To the editor:
Surprisingly, few political topics seem more divisive than whether plastic bags are allowable. We’ve heard many arguments about why we should or should not use them in Logan, but I think one topic has not been given the attention it deserves: Microplastics in the environment.
Most of the arguments I’ve seen about why we should continue to allow plastic bag use is that in Cache Valley we don’t live by an ocean, that only a few bags blow away, or that they degrade in sunlight. At the core of these arguments is the notion that our plastic bag use doesn’t have much impact on the environment. This is wrong.
Scientists just found shocking amounts of microplastics in the Arctic. The microplastics were blown by wind from populated human sites. Microplastics are shed from clothes, cosmetics, and yes, plastic bags. Perhaps even more so from plastic bags. When they are exposed to sunlight, they do not biodegrade, but they do photodegrade, which is to become more brittle and break into smaller pieces. Microplastics may change the structure and properties of sea ice and work their way up the food chain from plankton, to fish and fowl, and to us.
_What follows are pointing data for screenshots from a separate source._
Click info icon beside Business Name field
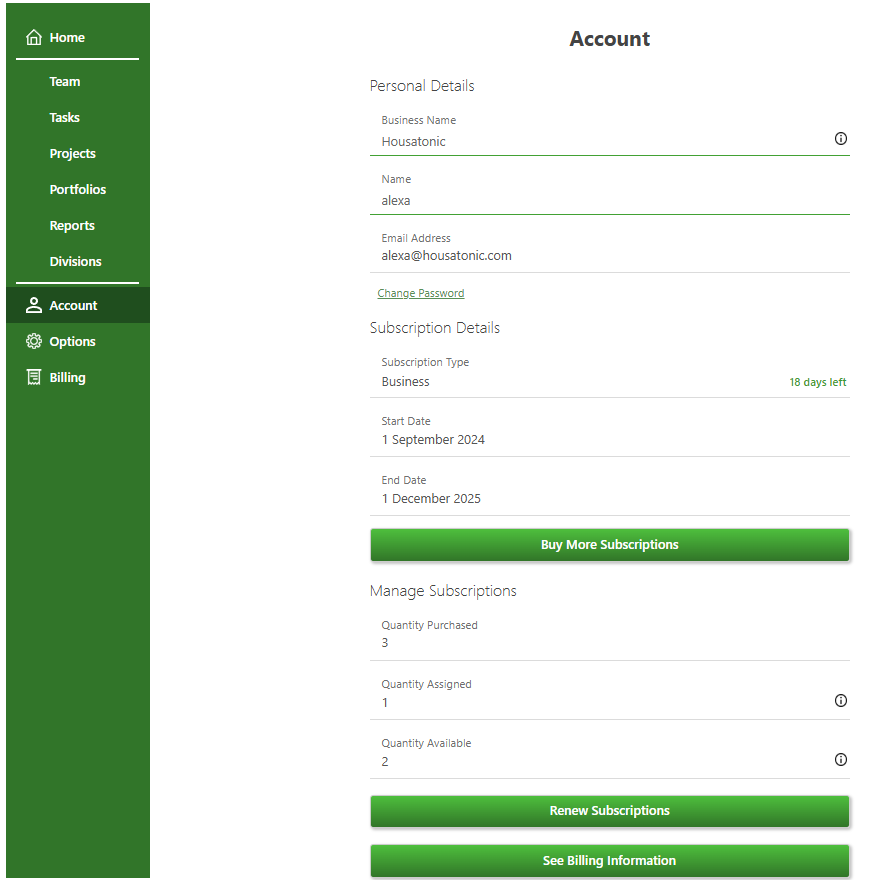 point(840,139)
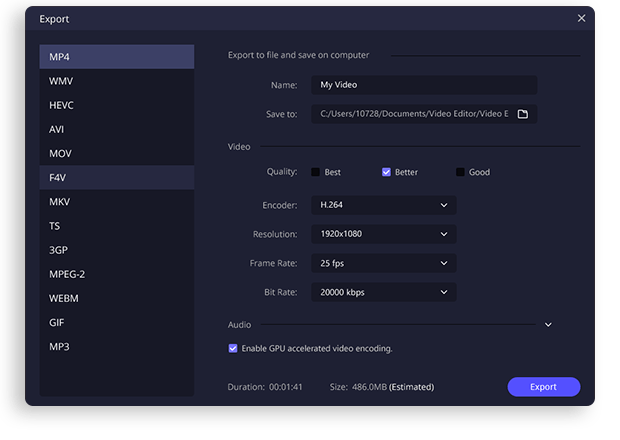Image resolution: width=620 pixels, height=440 pixels.
Task: Toggle the Better quality checkbox
Action: coord(386,172)
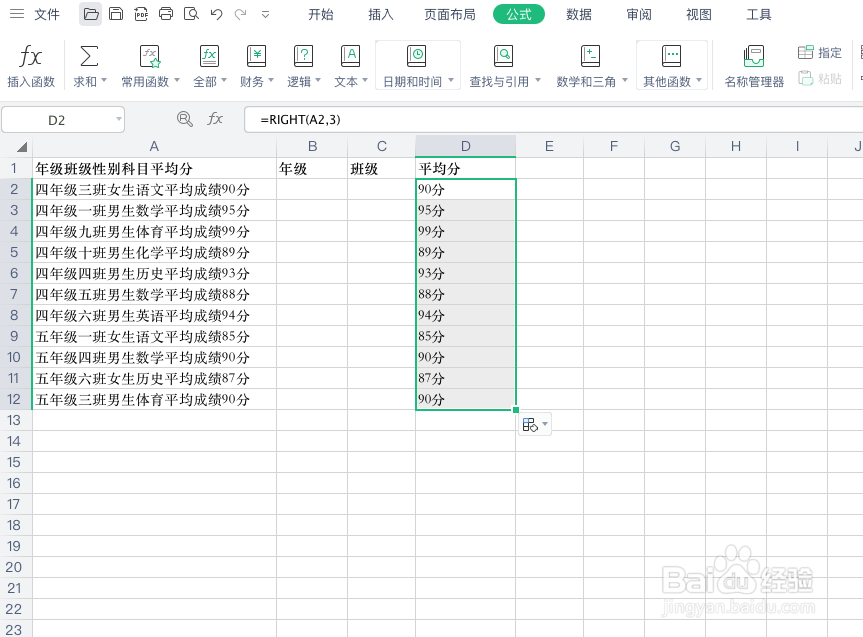Image resolution: width=863 pixels, height=637 pixels.
Task: Click the Logical (逻辑) functions icon
Action: pyautogui.click(x=303, y=62)
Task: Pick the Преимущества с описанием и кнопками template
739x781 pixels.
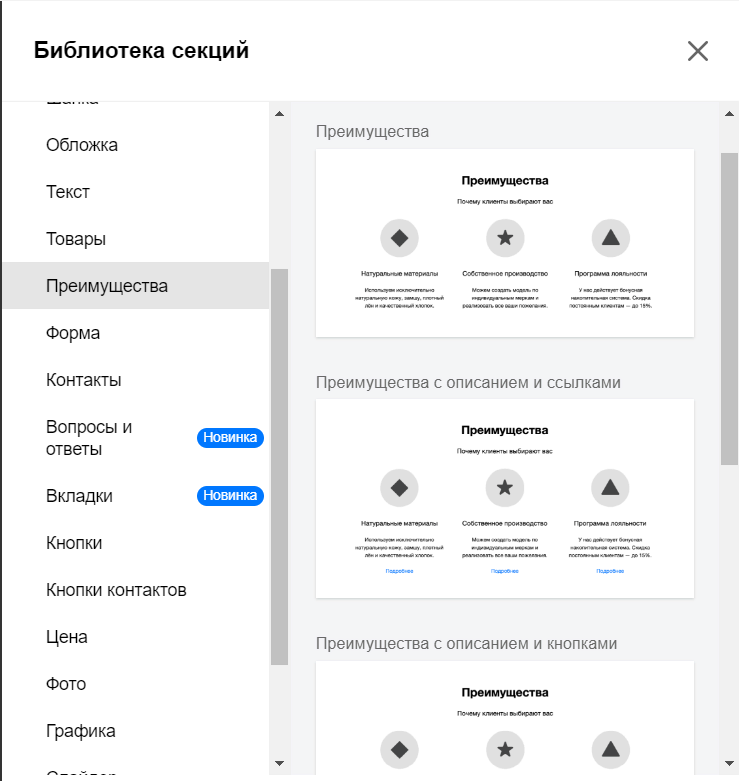Action: click(505, 717)
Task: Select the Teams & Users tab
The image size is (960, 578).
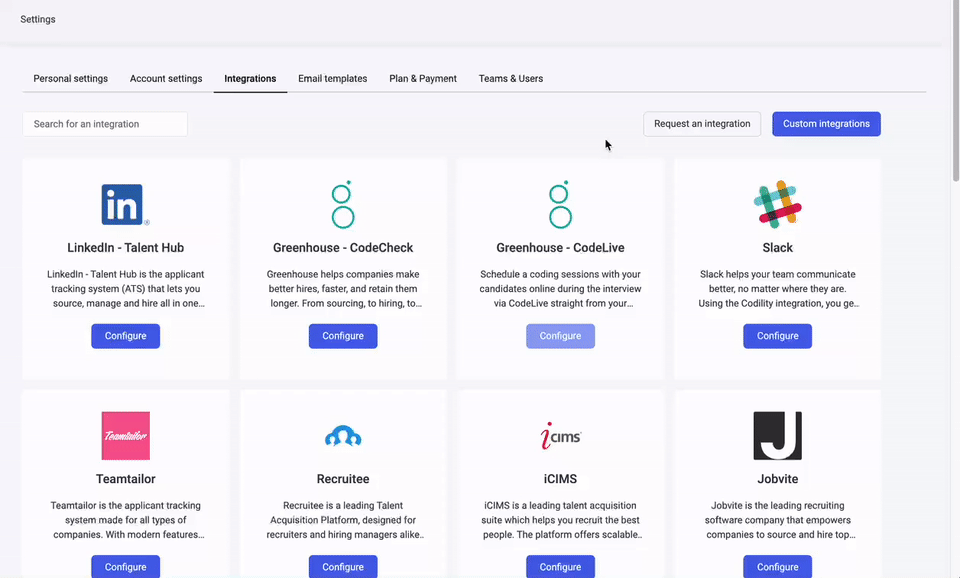Action: (510, 78)
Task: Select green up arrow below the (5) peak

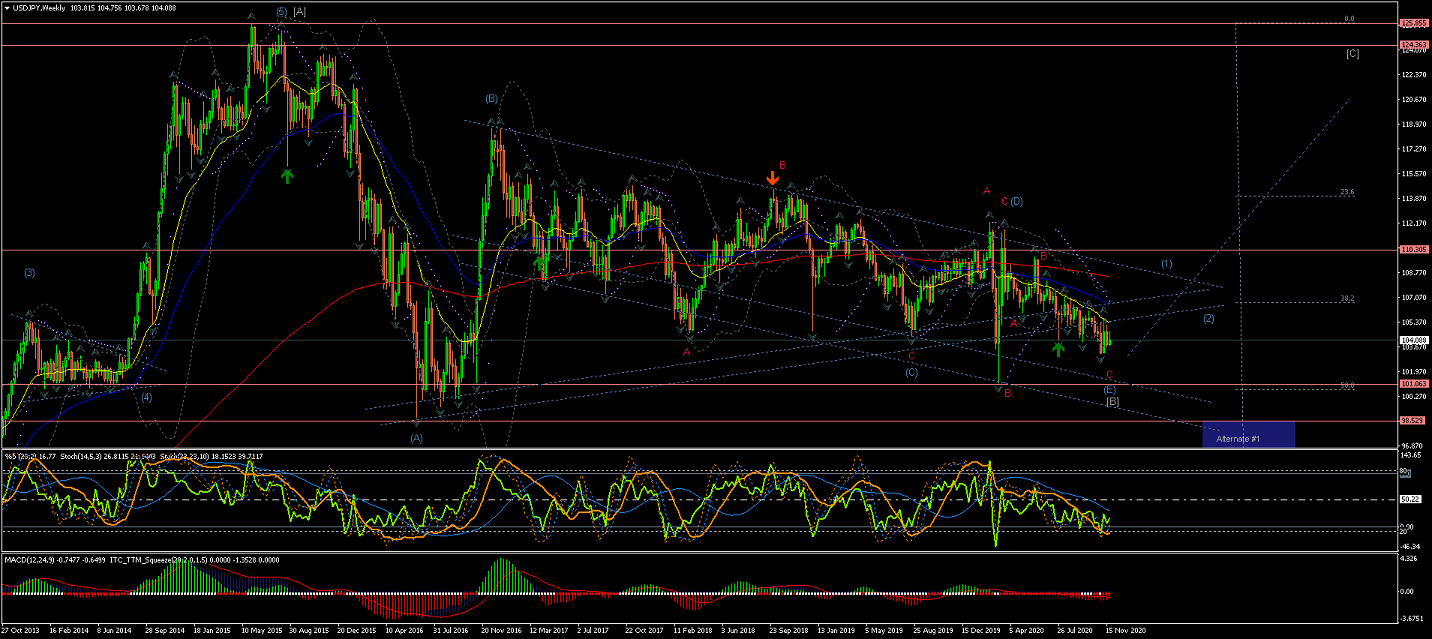Action: (x=287, y=176)
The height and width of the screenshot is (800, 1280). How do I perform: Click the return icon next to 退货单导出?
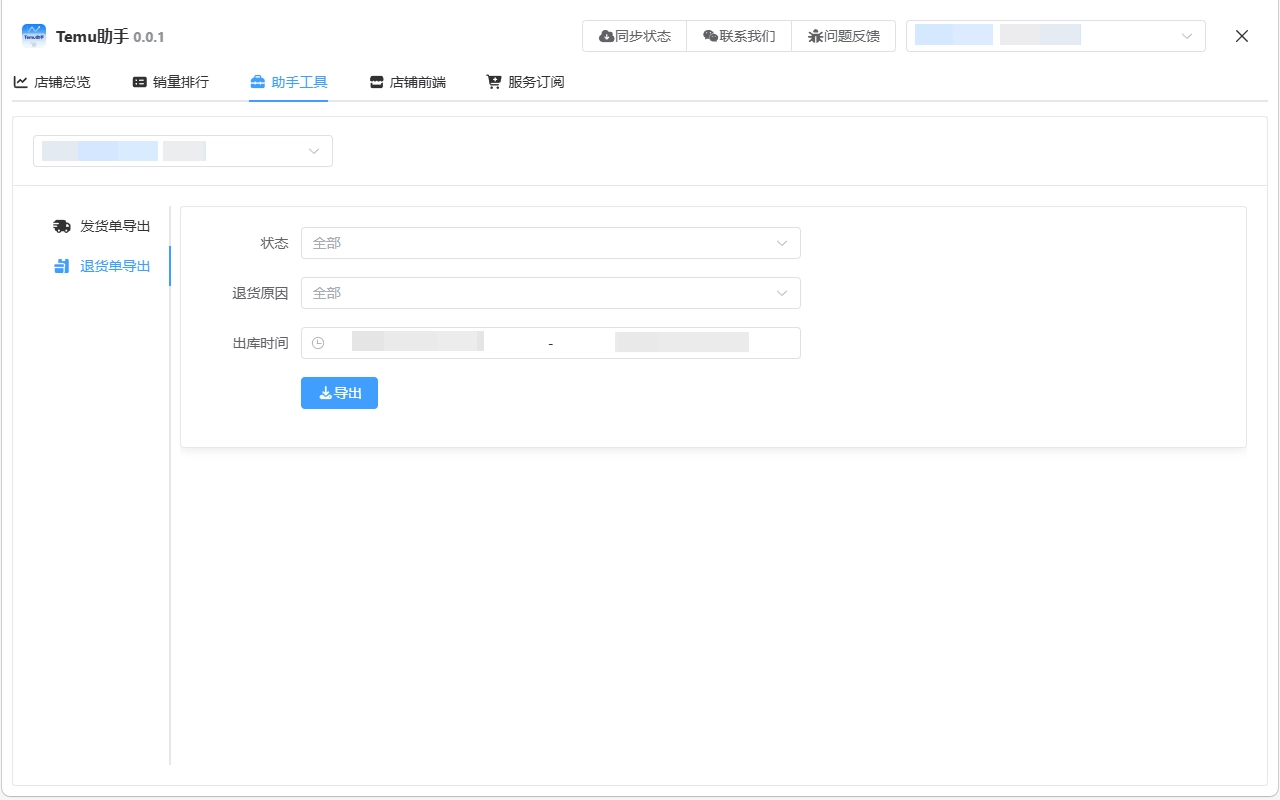(x=61, y=266)
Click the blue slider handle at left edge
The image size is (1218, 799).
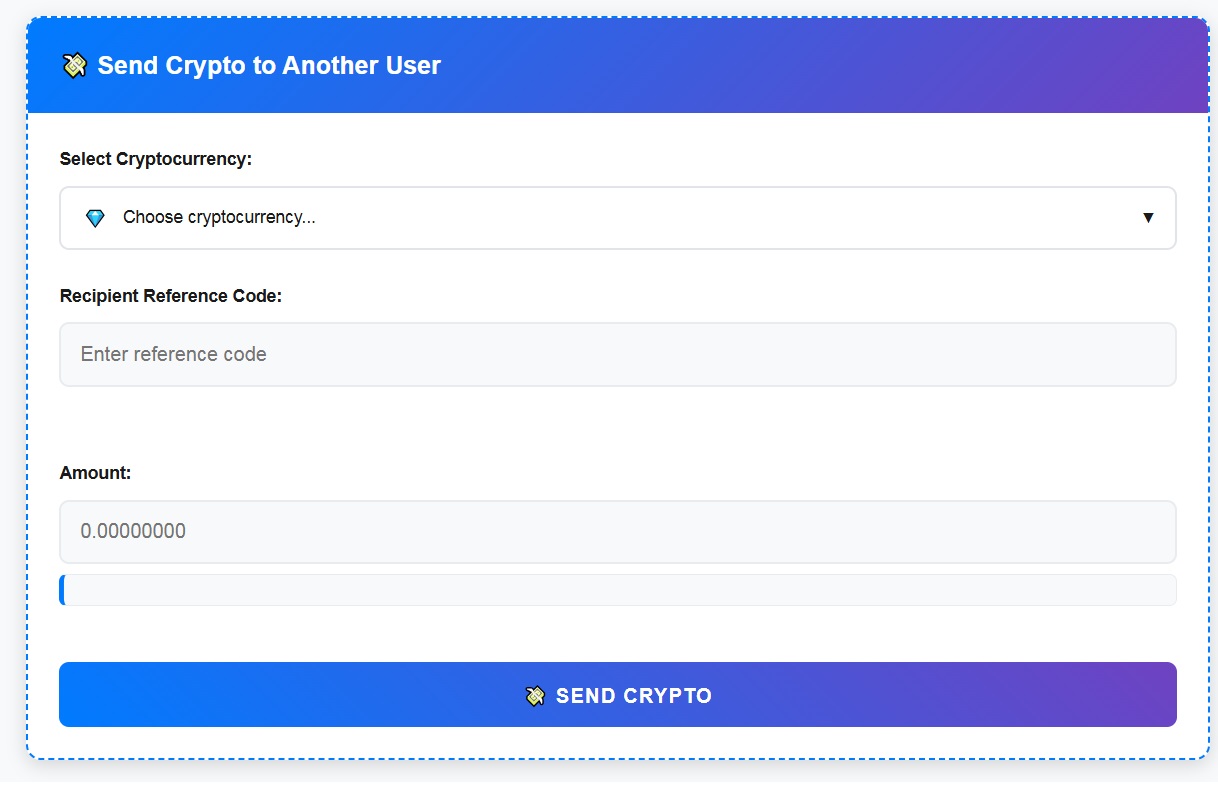coord(63,590)
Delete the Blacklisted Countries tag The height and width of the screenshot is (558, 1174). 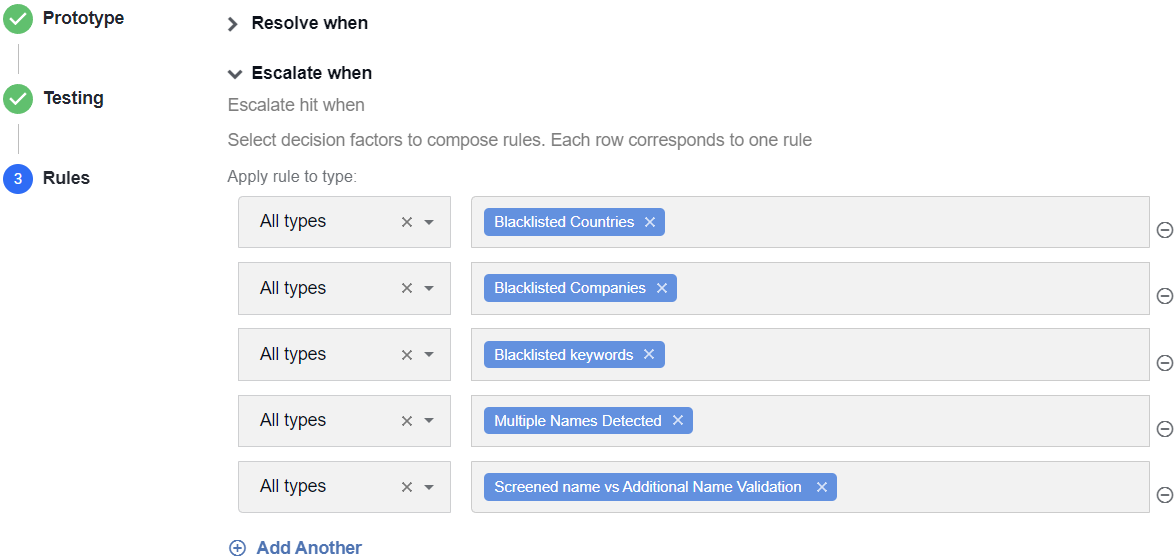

I am not suggesting that Cache Valley “caused,” or even contributed a large amount, to the microplastic crisis in the Arctic. What I am saying is that we as humans are all in this together. We cannot expect the rest of the world to change without doing our part. And while I’m not saying our microplastics are blowing into the Arctic necessarily (though they could be), they are definitely contaminating our local air, soils, and nearby Rocky Mountains.
I hope Logan City Council members, Cache County Council members, and Cache County Solid Waste Advisory Board members take harmful microplastics into consideration when picking up the plastic bag debate again this fall.